Wednesday, March 10, 2010

Meeting At the Extremes

David Brooks in the NYT last week had an excellent piece about the Tea Partiers and the 60s New Left Movement which he called The Wal-Mart Hippies. Here are some of the points that hit me.

In the 60s there was the New Left. Today,

the people we loosely call the Tea Partiers also want to destroy the establishment. They also want to take on The Man, return power to the people, upend the elites and lead a revolution.

There are many differences between the New Left and the Tea Partiers. One was on the left, the other is on the right. One was bohemian, the other is bourgeois. One was motivated by war, and the other is motivated by runaway federal spending. One went to Woodstock, the other is more likely to go to Wal-Mart.

But the similarities are more striking than the differences. To start with, the Tea Partiers have adopted the tactics of the New Left. They go in for street theater, mass rallies, marches and extreme statements that are designed to shock polite society out of its stupor. ...

But the core commonality is this: ... Both movements are built on the assumption that the people are pure and virtuous and that evil is introduced into society by corrupt elites and rotten authority structures.

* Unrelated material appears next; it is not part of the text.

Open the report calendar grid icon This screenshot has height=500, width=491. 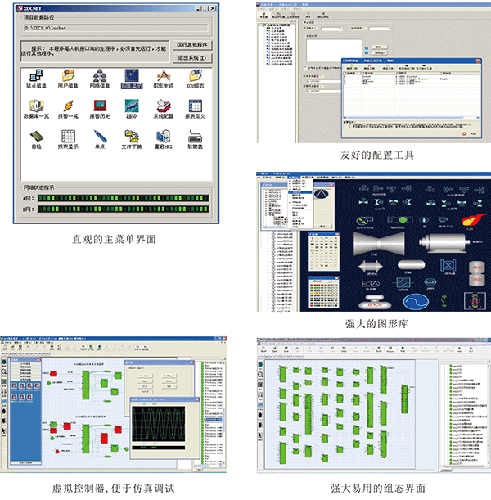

Because of this assumption, members of both movements
  • go in big for conspiracy theories;
  • they spend a lot of time worrying about being co-opted.
  • they both have a problem with authority.
  • Both have a mostly negative agenda: destroy the corrupt structures; defeat the establishment.
  • They don’t seek to form a counter-establishment because they don’t believe in establishments or in authority structures.
  • They believe in the spontaneous uprising of participatory democracy.
After putting this all together he makes the point that the Tea Partiers are, in essence, not truly "conservative" for conservatives don't trust the people to do what is right. They believe in original sin. People are, by nature, prone to sin. So in that way the people-based idealism of the New Right is as idealistic and unrealistic as the New Left of the past generation.

As I read all this I found myself, as one of the old New Leftists, nodding in agreement. In explained to me why the whole Tea Party movement is so familiar looking. The biggest difference may be that this time around there is a media support that is pushing the process. Somehow or another that trust in the Glenn Becks of the media establishment may be its ultimate downfall.

Success will breed a slowing, conservative brake. The extreme will become more extreme- and potentially more dangerous. (See history for The Weathermen or others.) The co-opting will occur. And it will come from the people who agree with them, not the opponents.

Such is the world of politics. Perhaps even the world of people.